Normalien, agrégé de philosophie, Frédéric Guillaud publie en 2015 un essai sur la vérité du christianisme : Catholix reloaded, qui montre que la foi catholique se défend par l’exemple et la raison. Alors qu’il réédite cette année sa réponse aux objections régulièrement opposées aux chrétiens sur la vérité de leur foi, le philosophe se félicite du retour de l’apologétique chrétienne, sans complexe devant les faiblesses des arguments que lui oppose la "matrice" idéologique qui veut enfermer les hommes dans une fausse liberté déshumanisante.

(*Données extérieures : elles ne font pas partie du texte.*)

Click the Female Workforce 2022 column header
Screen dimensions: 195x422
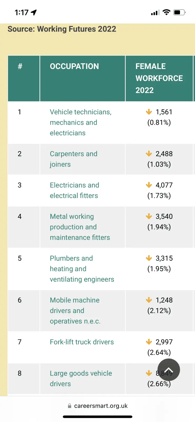pyautogui.click(x=159, y=78)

Aleteia : Catholix reloaded fait référence au film Matrix. Selon vous, nous vivons dans l’univers d’une "matrice" dont le système de pensée vise à extirper le christianisme des esprits en enfermant les hommes dans une dépendance qui s’oppose à la liberté chrétienne. Comment fonctionne cette machine de guerre idéologique ?

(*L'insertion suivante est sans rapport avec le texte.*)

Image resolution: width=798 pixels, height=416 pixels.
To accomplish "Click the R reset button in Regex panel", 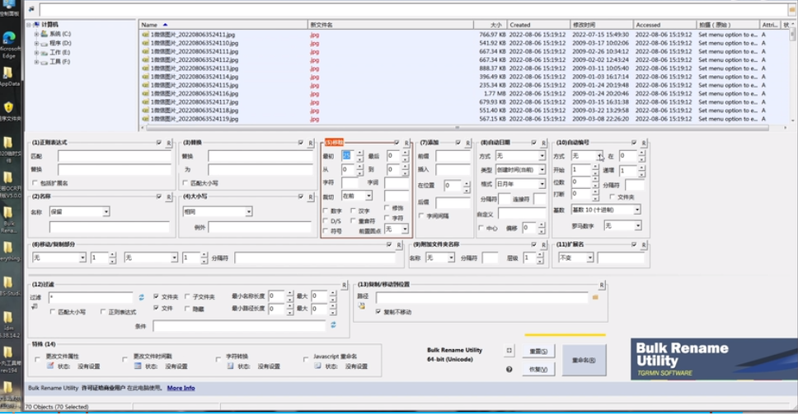I will (x=169, y=143).
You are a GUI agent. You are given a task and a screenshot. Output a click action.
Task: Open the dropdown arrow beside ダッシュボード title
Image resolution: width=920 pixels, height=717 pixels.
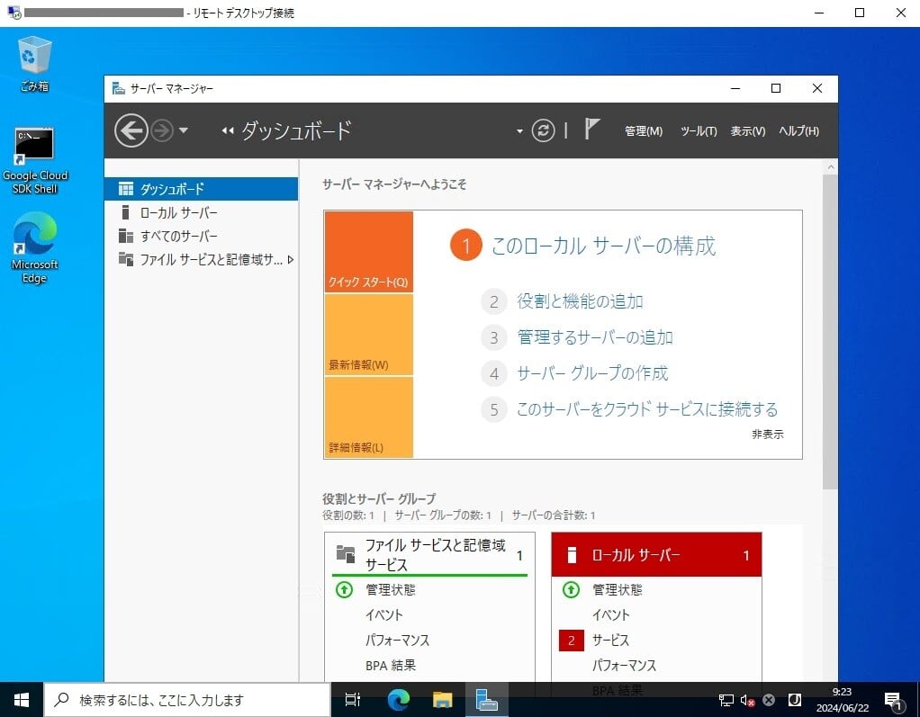[519, 130]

Frédéric Guillaud : Il y a un moment qu’elle tourne, cette machine ! Tout a commencé à la fin du XVIIIe siècle, où les bases théoriques ont été installées et les premières applications pratiques mises à exécution — c’est le cas de le dire. Elle a deux régimes de fonctionnement : en régime doux, elle diffuse, par tous les canaux possibles, la philosophie relativiste, selon laquelle il n’y a pas de vérité en matière religieuse (c’est à cette thèse que répond mon livre) ; en régime dur, elle attaque frontalement le christianisme, soit par l’action contre le clergé, comme pendant la Révolution française ou au moment de la Séparation de l’Église et de l’État, soit par l’action contre les symboles, les coutumes et surtout les mœurs chrétiennes, comme c’est le cas depuis les sixties.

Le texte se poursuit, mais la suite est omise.